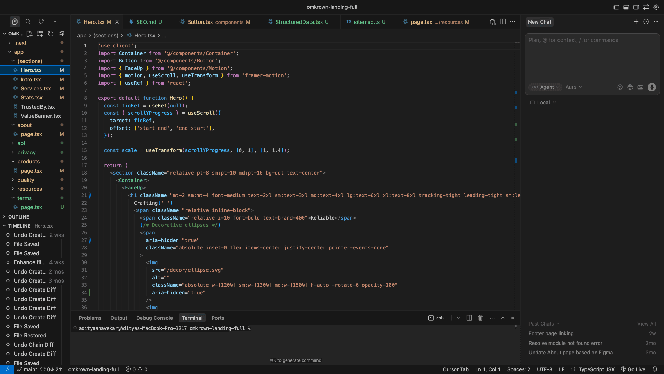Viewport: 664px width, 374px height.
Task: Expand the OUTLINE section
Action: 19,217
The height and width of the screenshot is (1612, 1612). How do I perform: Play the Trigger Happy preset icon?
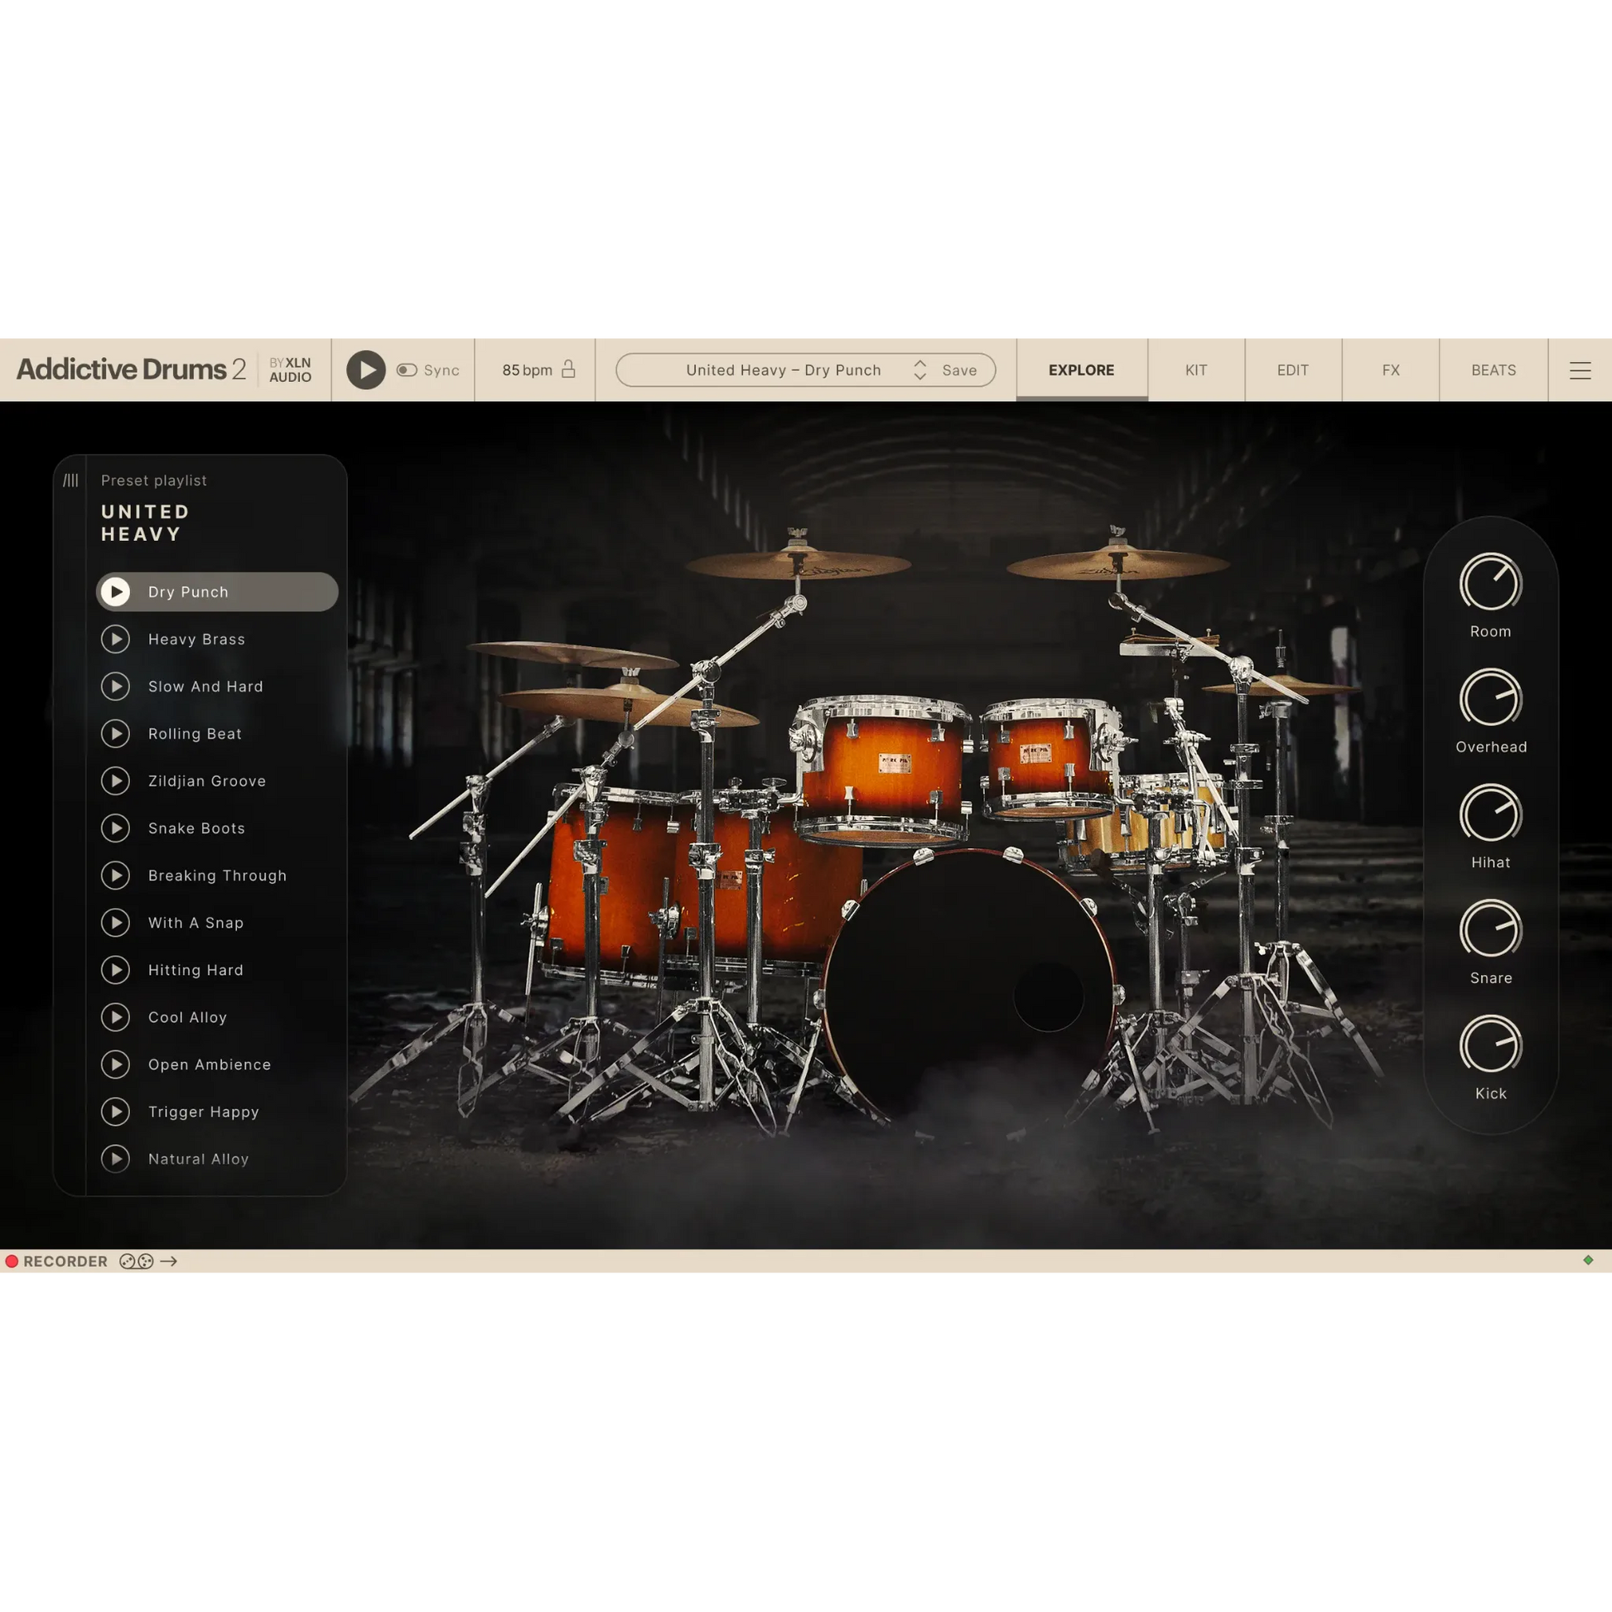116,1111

▶ Instructions for the task
Leave every picture out and print exactly the lines from the one that contains "The height and" through the last line of the material above.

▶ Answer section
The height and width of the screenshot is (1612, 1612). How do I perform: Play the Trigger Happy preset icon?
116,1111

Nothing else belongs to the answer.